What you are asked to do | Copy out the stretch from the start of the records through the line containing "point(576,671)", requests included, adding -81 to every coordinate in the answers. Omit the pictures.

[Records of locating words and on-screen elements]
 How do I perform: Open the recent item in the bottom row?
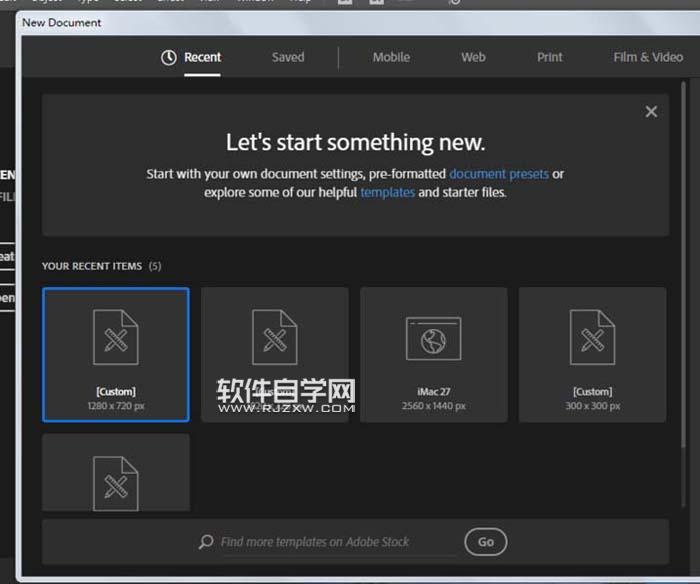pos(115,474)
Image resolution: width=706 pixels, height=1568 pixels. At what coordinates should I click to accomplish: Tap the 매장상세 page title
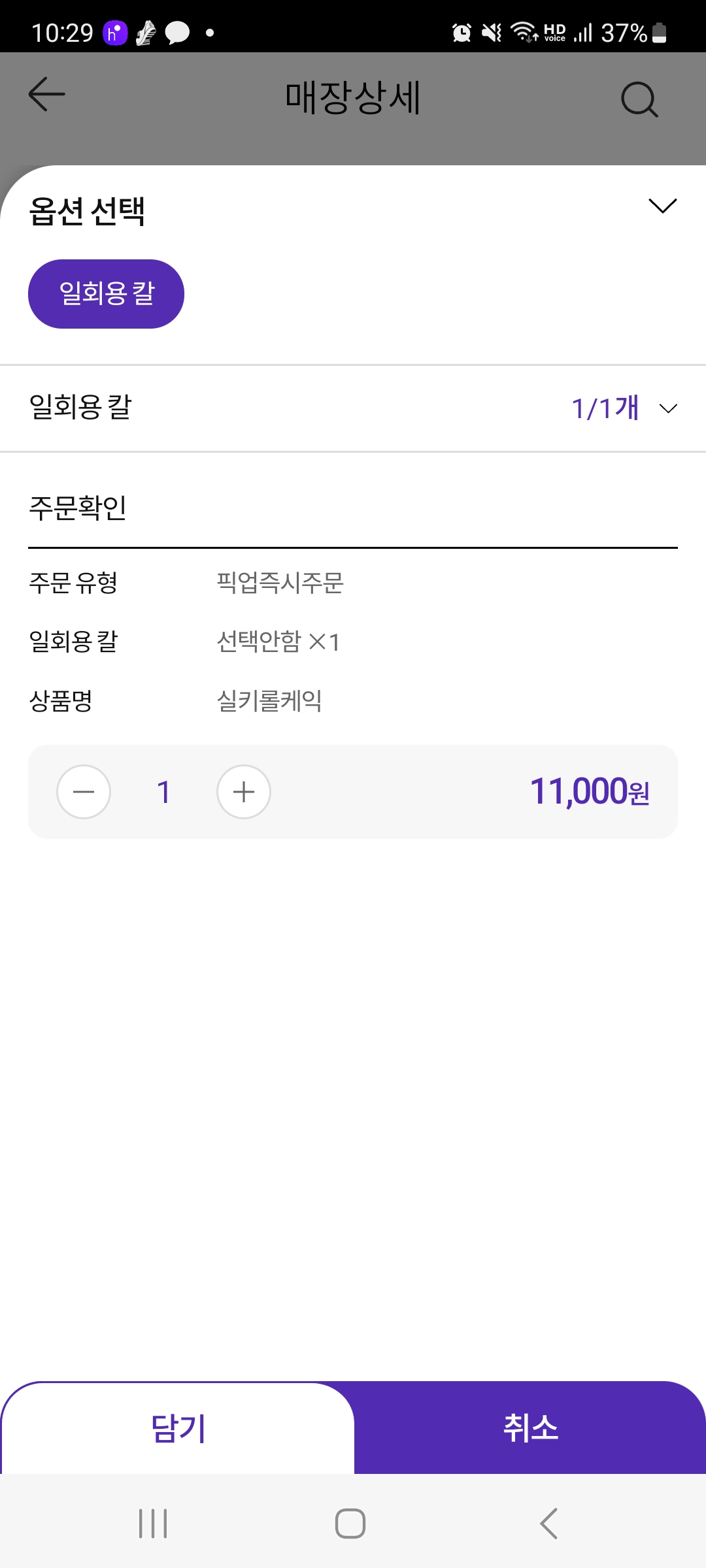pos(353,98)
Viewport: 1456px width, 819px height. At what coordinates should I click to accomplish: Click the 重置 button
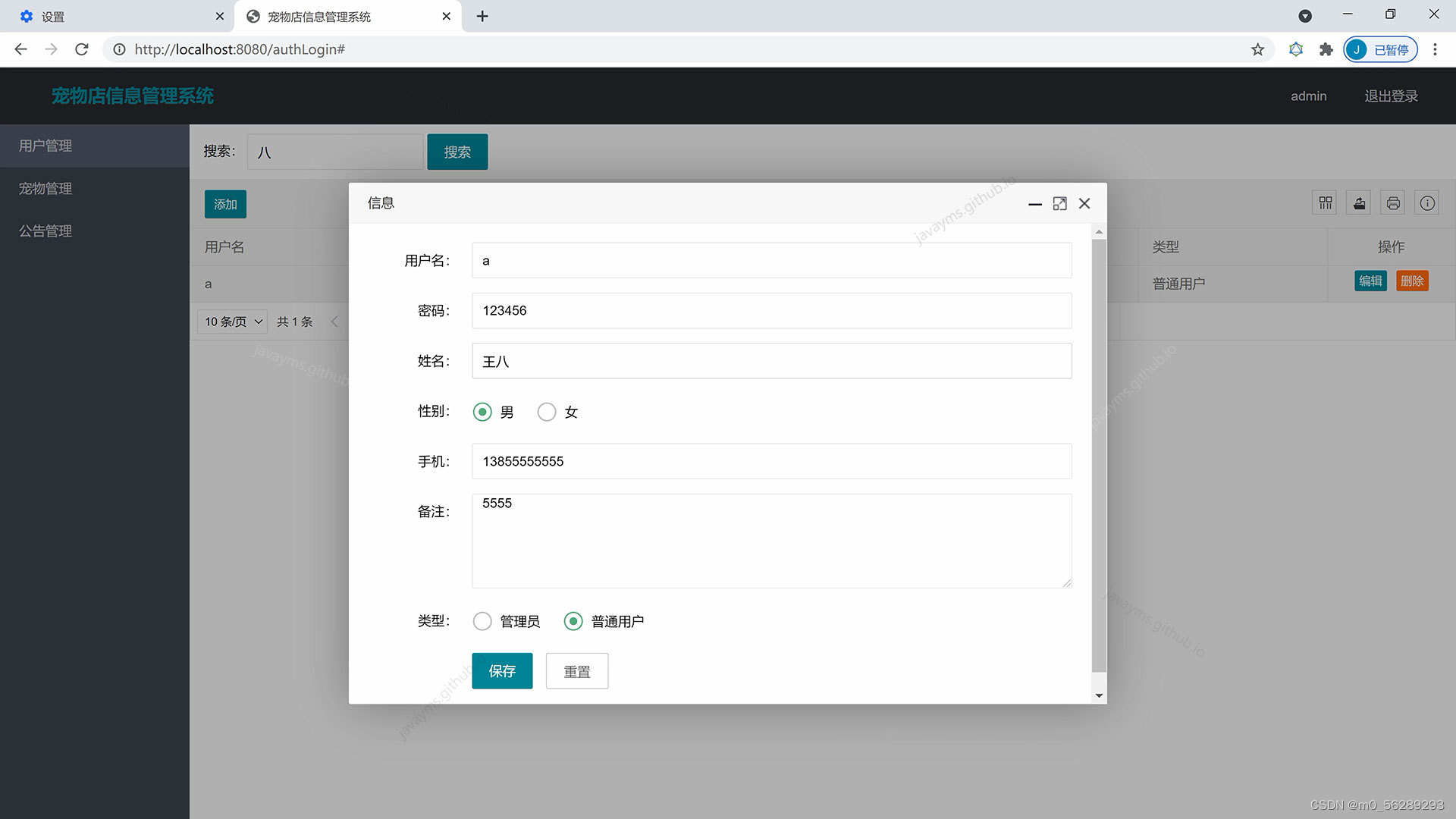point(576,671)
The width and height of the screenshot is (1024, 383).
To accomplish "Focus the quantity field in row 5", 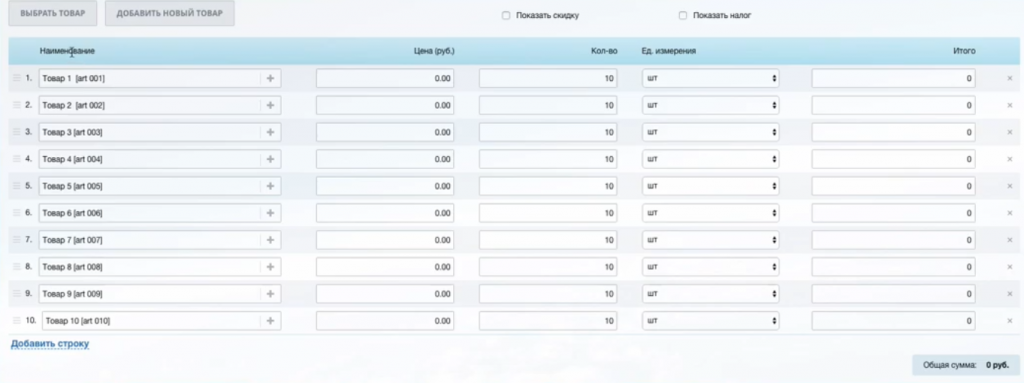I will 548,186.
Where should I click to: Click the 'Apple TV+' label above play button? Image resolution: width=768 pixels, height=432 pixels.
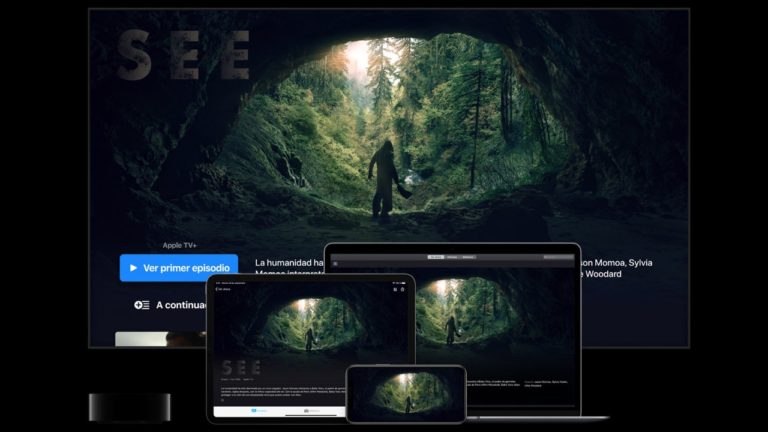click(180, 245)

Worked solution |
 How do I perform: Open the recent item in the bottom row?
pos(34,393)
Image resolution: width=706 pixels, height=1568 pixels. At what coordinates should I click to accomplish: Tap the 매장상세 page title
pos(272,17)
Viewport: 1456px width, 819px height. At what coordinates should I click to accomplish: Click the 重置 button
point(495,590)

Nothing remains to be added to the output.